Just a few steps past Rezaire’s video sits Joep van Lieshout’s larger-than-life sculpture of the female reproductive system, as if reborn from its history of trauma. Pink, fleshy, unapologetic, van Lieshout’s Womb seems to be the return of the repressed writ large and an elucidation of Rezaire’s proposition that “The womb is the original technology”—one with its own power and intelligence that is forever being poured into the world for the sake of the collective rather than amassed for personal gain.

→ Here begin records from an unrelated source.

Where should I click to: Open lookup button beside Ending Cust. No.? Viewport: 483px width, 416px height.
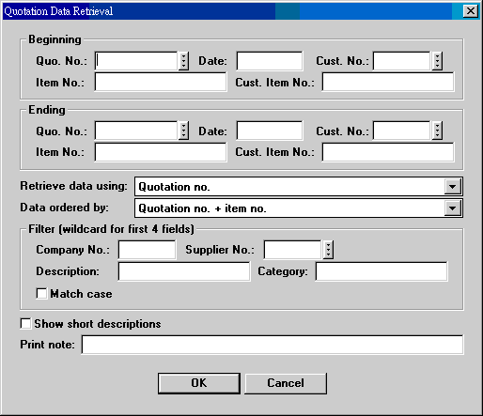pos(437,131)
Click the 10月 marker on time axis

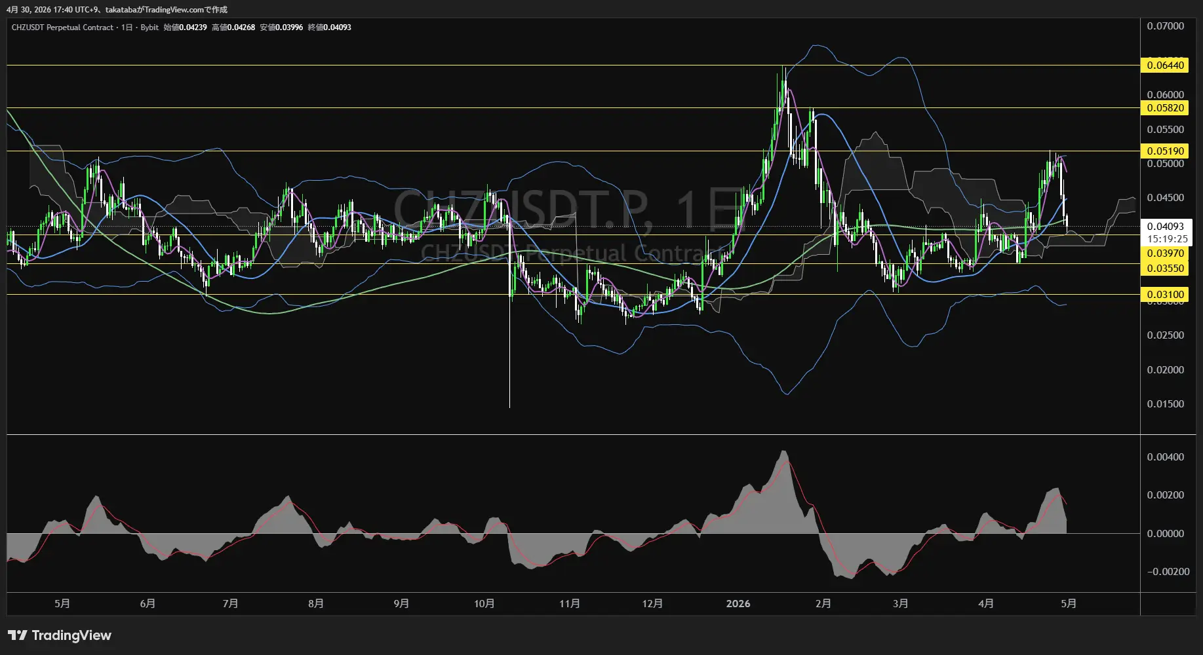click(484, 603)
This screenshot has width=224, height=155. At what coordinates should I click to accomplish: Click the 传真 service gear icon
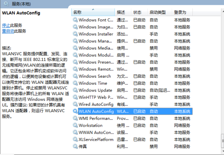tap(75, 146)
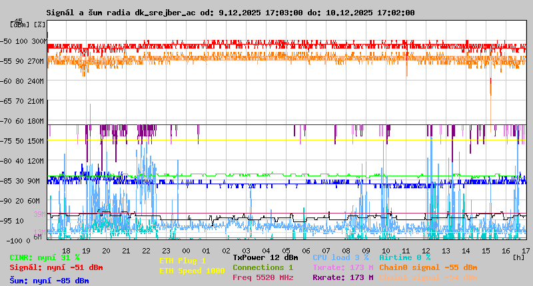
Task: Click the CINR legend entry in green
Action: pyautogui.click(x=45, y=257)
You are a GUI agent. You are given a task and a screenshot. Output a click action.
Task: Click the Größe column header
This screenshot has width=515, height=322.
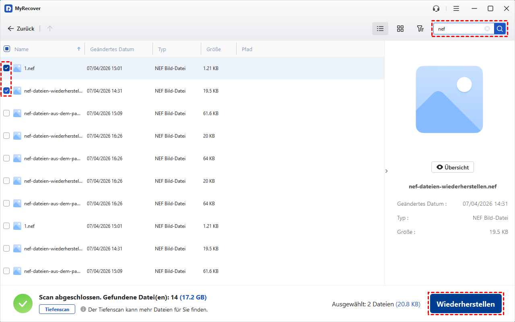pyautogui.click(x=214, y=49)
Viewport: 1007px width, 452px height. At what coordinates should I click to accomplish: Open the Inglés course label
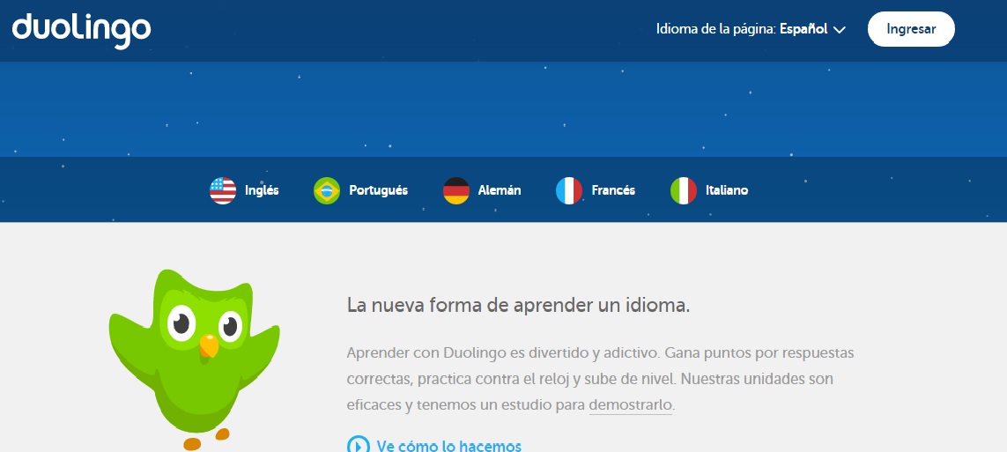click(x=262, y=190)
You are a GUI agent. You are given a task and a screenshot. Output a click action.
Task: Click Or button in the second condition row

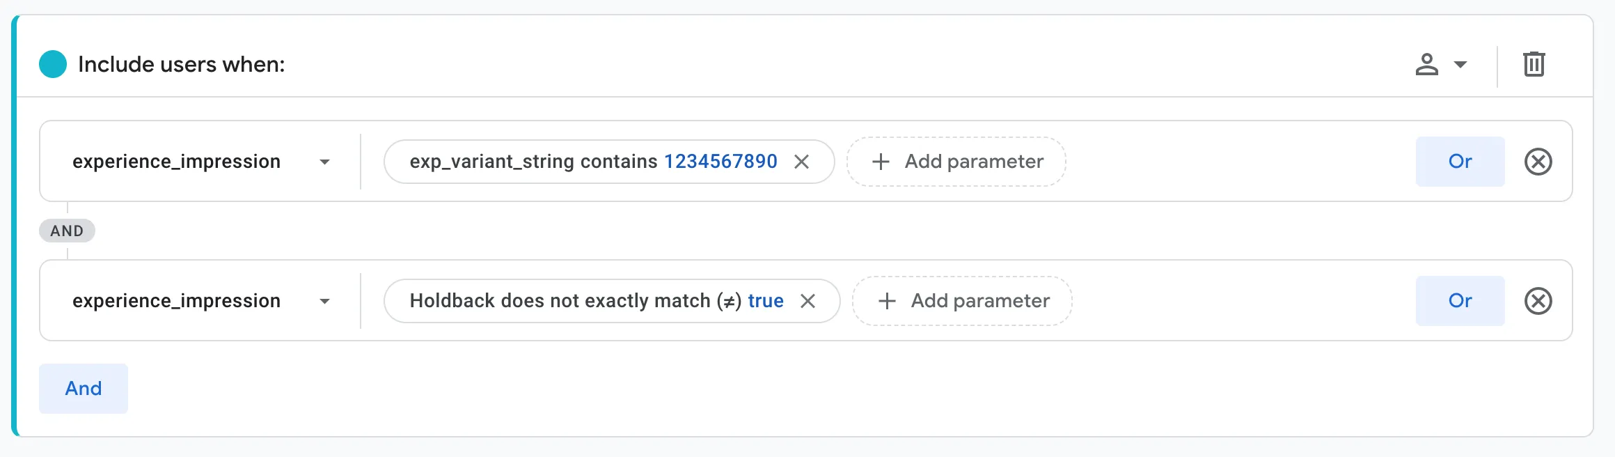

Though Shoshan’s exhibition seems to end on a hopeful note, Desirée Dolron’s final work, Complex Systems, may just have the last word. A mesmerizing recreation of murmurations—the wheeling, gyrating swarming of thousands of starlings—Dolron’s digital depiction addresses the very question of the role of the individual within a collective. It simultaneously confronts the still mysterious wisdom of flock behavior in nature and the overwhelming menace of the political hive mind that has gotten us into our current political predicament. The fluttering of bird wings in Dolron’s affecting audio track seems matched by the incoherent mutterings of some infernal source. In the end, perhaps, it’s the very title of Shoshan’s show that best alludes to such polarity. After all, another name for the purple flowering love-in-a-mist is devil-in-a-bush.